Conveners: Alli Appelbaum, University of California, Berkeley and University of the Witwatersrand; Nicholas Shatan, University of California, Berkeley; Ooha Uppalapati, University of California, Berkeley

Description

The dialogues between the Global North and the Global South have long been forged from discursive encounters as much as lived practices. It has been almost two decades since the publication of some of the most significant initial postcolonial critiques of urban theory (McFarlane 2008; Robinson 2002; Roy 2009; Watson 2009) that signaled the start of the Southern turn in urban studies. These impassioned calls for theorizing from cities in and from the South (Caldeira 2017; Pieterse and Simone 2017), have been incorporated into urban studies and planning curricula at institutions in both the global North and South. Thanks to the work of the pioneering scholars of the Southern turn—who not only published challenges to the status quo but established new Southern knowledge-producing institutions, like the African Centre for Cities and the Indian Institute for Human Settlements—a generation of students have learned about London, Chicago and New York alongside São Paulo, Beirut, Mumbai, and Johannesburg.

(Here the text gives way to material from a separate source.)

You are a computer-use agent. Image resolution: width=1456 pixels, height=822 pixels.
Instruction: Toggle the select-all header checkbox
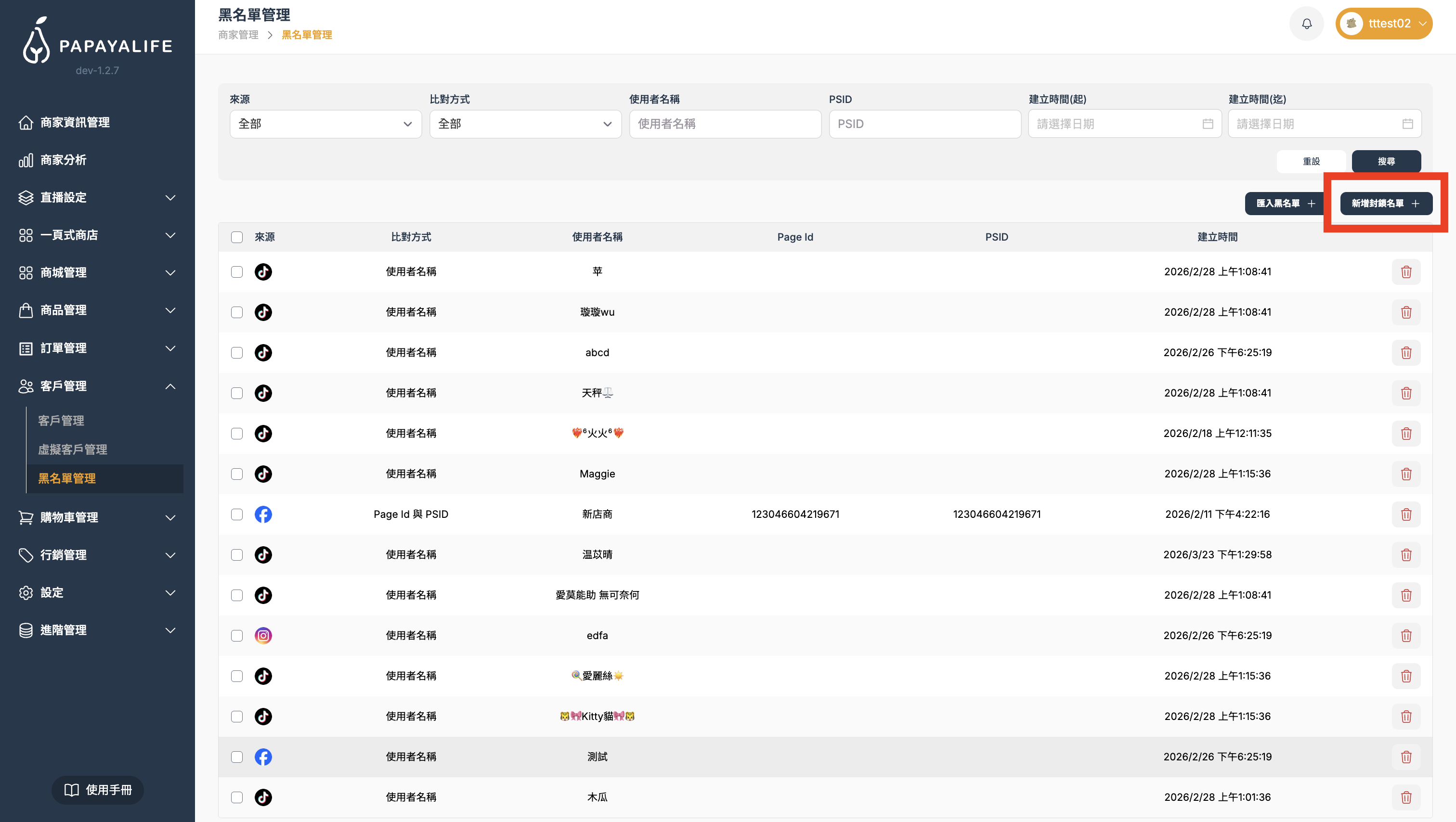click(237, 237)
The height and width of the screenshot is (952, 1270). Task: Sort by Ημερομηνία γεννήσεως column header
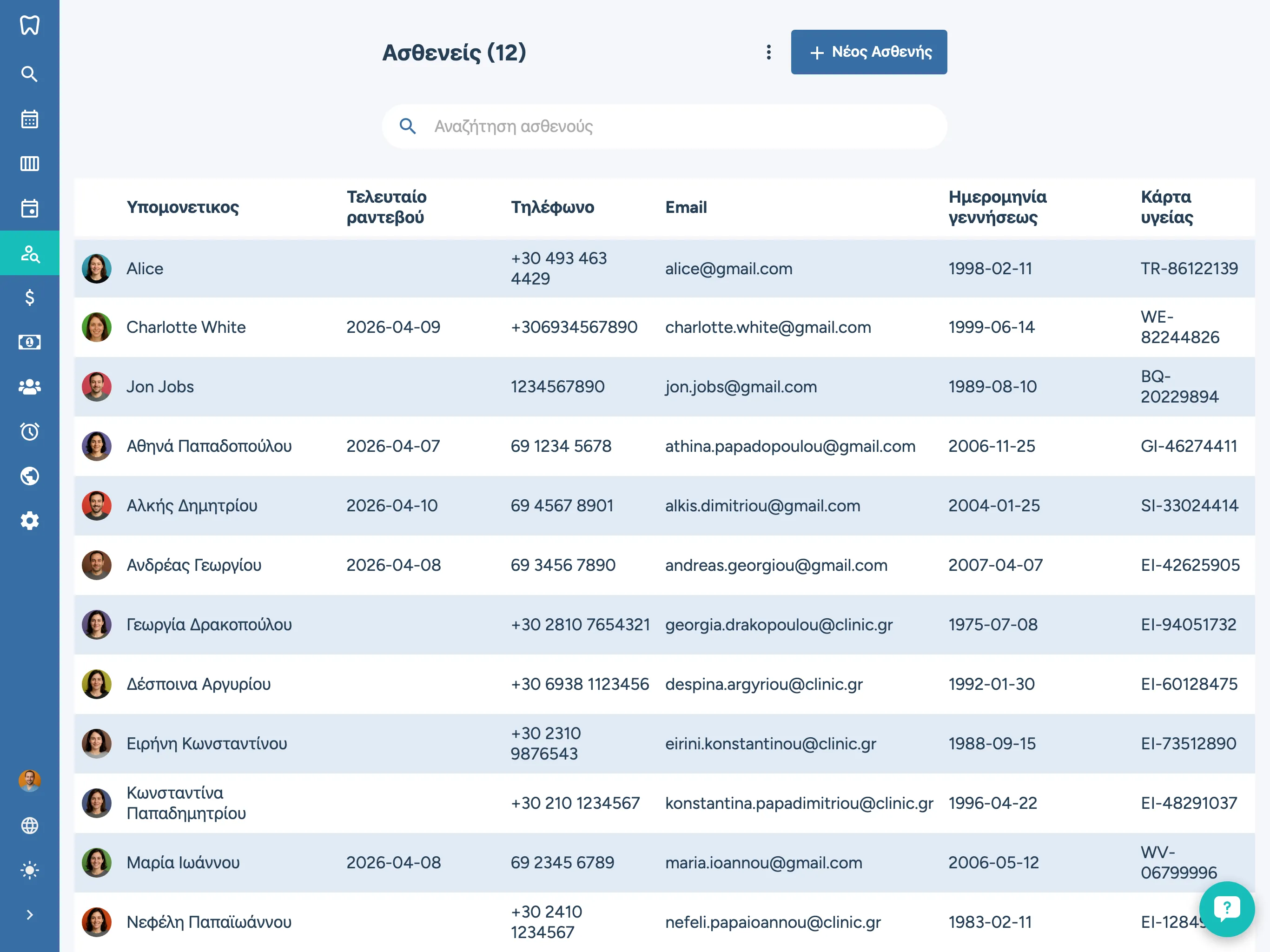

For a generation of urban scholars for whom the Southern turn has been canonical, a range of questions arise over future directions: Should we try to crystalize a particular way of thinking about the city—or an urban vocabulary—that comes from the South? Shall we broaden the Southern turn to theorize from the Global East (Müller 2020) or Global Southeast (Yiftachel and Mammon 2022)? Should we work to ‘provincialize’ the Global North? Could we shift our citation politics to recognize scholarship across regions? Shall we incorporate postcolonial critiques that have perhaps been inadequate within the Southern turn, like critical race theory, decoloniality, abolitionism? Could various literatures in the global South, often not written in English, provide guidance on the steps beyond the Southern turn?

If we accept the foundational epistemological challenge of the Southern turn—that place matters fundamentally in the production of urban scholarship—is it the location of the discussion or the place being discussed that matters most to us? For some, the directions beyond the Southern turn are less about the books we write and more about our pedagogical approaches. Should we be focusing on building Southern centers of urban theory and political praxis? Shall we construct curricula that, borrowing Gautam Bhan’s provocation, teach squatting as a Southern practice?

This panel engages these questions by asking scholars to reflect on the impact of the Southern turn on their research and consider how they have responded to the provocations and contributions of the Southern turn in urban studies. While papers offering theoretical contributions are welcome, we also encourage scholars to present empirical papers with clear connections to how the literature of the Southern turn has influenced their research approaches, or pedagogy, in any setting across the globe. Submissions are particularly encouraged from—though not limited to—early career scholars.

Citations

Caldeira, Teresa. 2017. Peripheral urbanization: Autoconstruction, transversal logics, and politics in cities of the global south. Environment and Planning D: Society and Space, 35(1), 3–20. https://doi.org/10.1177/0263775816658479

McFarlane, Colin. 2008. Urban Shadows: Materiality, the ‘Southern City’ and Urban Theory. Geography Compass, 2(2): 340-358.

Müller, Martin. (2020.) In Search of the Global East: Thinking between North and South., Geopolitics, 25:3, 734-755, DOI: 10.1080/14650045.2018.1477757

Simone, AbdouMaliq and Pieterse, Edgar. 2017. New Urban Worlds: Inhabiting Dissonant Times. Polity.

Robinson, Jennifer. 2002. Global and world cities: a view from off the map. International Journal of Urban and Regional Research, 26(3): 531-554.

Roy, Ananya. 2009. The 21st-century metropolis: New geographies of theory. Regional Studies, 43(6): 819-830.

Watson, Vanessa. 2009. Seeing from the South: Refocusing urban planning on the globe’s central urban issues. Urban Studies, 46(11): 2259-2275.

Yiftachel, Oren and Mammon, Nisa (Eds.). 2022. TheoriSE: debating the southeastern turn in urban theories. African Center for Cities.